- [WORK REQUEST]:
Print exactly the lines starting at the one that contains "FMCSA Portal (350, 1267)" and ending at the last line of the listing below.

- [DATASET CONTENT]:
*** Block opens ***
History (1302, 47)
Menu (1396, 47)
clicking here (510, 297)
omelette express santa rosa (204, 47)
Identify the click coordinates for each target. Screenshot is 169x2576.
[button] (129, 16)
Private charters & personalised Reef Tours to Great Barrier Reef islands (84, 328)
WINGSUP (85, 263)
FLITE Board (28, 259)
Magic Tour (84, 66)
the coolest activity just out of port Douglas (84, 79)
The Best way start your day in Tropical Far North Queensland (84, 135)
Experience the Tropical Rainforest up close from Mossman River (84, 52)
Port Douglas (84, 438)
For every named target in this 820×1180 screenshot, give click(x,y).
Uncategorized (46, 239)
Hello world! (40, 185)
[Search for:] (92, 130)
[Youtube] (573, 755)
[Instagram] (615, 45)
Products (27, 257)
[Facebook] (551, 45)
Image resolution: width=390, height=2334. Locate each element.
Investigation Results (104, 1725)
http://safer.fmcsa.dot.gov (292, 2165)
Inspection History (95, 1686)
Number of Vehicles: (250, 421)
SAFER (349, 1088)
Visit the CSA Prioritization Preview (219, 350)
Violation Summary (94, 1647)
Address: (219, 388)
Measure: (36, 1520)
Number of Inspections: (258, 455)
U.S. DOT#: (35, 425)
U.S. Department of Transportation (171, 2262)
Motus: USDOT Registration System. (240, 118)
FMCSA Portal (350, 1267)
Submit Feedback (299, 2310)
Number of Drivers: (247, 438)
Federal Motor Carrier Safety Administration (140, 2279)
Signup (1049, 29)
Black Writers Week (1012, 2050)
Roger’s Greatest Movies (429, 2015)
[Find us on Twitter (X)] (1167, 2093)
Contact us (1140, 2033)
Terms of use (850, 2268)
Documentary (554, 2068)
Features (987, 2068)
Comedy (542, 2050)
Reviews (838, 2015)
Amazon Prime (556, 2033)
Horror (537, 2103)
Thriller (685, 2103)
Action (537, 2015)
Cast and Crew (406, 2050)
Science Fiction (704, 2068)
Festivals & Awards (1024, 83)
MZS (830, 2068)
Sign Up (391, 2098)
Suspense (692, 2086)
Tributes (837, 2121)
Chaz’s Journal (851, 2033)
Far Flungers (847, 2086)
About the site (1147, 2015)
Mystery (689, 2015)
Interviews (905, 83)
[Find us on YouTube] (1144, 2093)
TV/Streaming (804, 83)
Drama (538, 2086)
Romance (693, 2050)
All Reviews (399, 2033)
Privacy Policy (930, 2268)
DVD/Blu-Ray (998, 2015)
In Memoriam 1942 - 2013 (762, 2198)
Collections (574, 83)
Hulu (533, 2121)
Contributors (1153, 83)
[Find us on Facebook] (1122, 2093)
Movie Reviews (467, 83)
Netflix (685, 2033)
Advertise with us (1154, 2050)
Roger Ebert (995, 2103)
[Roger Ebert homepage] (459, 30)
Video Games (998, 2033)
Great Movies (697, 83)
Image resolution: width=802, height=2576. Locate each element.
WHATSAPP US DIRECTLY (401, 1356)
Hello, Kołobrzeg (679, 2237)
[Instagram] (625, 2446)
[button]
*** Block closes ***
- [REPLY]:
FMCSA Portal (350, 1267)
Submit Feedback (299, 2310)
Number of Drivers: (247, 438)
Federal Motor Carrier Safety Administration (140, 2279)
Signup (1049, 29)
Black Writers Week (1012, 2050)
Roger’s Greatest Movies (429, 2015)
[Find us on Twitter (X)] (1167, 2093)
Contact us (1140, 2033)
Terms of use (850, 2268)
Documentary (554, 2068)
Features (987, 2068)
Comedy (542, 2050)
Reviews (838, 2015)
Amazon Prime (556, 2033)
Horror (537, 2103)
Thriller (685, 2103)
Action (537, 2015)
Cast and Crew (406, 2050)
Science Fiction (704, 2068)
Festivals & Awards (1024, 83)
MZS (830, 2068)
Sign Up (391, 2098)
Suspense (692, 2086)
Tributes (837, 2121)
Chaz’s Journal (851, 2033)
Far Flungers (847, 2086)
About the site (1147, 2015)
Mystery (689, 2015)
Interviews (905, 83)
[Find us on YouTube] (1144, 2093)
TV/Streaming (804, 83)
Drama (538, 2086)
Romance (693, 2050)
All Reviews (399, 2033)
Privacy Policy (930, 2268)
DVD/Blu-Ray (998, 2015)
In Memoriam 1942 - 2013 (762, 2198)
Collections (574, 83)
Hulu (533, 2121)
Contributors (1153, 83)
[Find us on Facebook] (1122, 2093)
Movie Reviews (467, 83)
Netflix (685, 2033)
Advertise with us (1154, 2050)
Roger Ebert (995, 2103)
[Roger Ebert homepage] (459, 30)
Video Games (998, 2033)
Great Movies (697, 83)
Image resolution: width=802, height=2576. Locate each element.
WHATSAPP US DIRECTLY (401, 1356)
Hello, Kołobrzeg (679, 2237)
[Instagram] (625, 2446)
[button]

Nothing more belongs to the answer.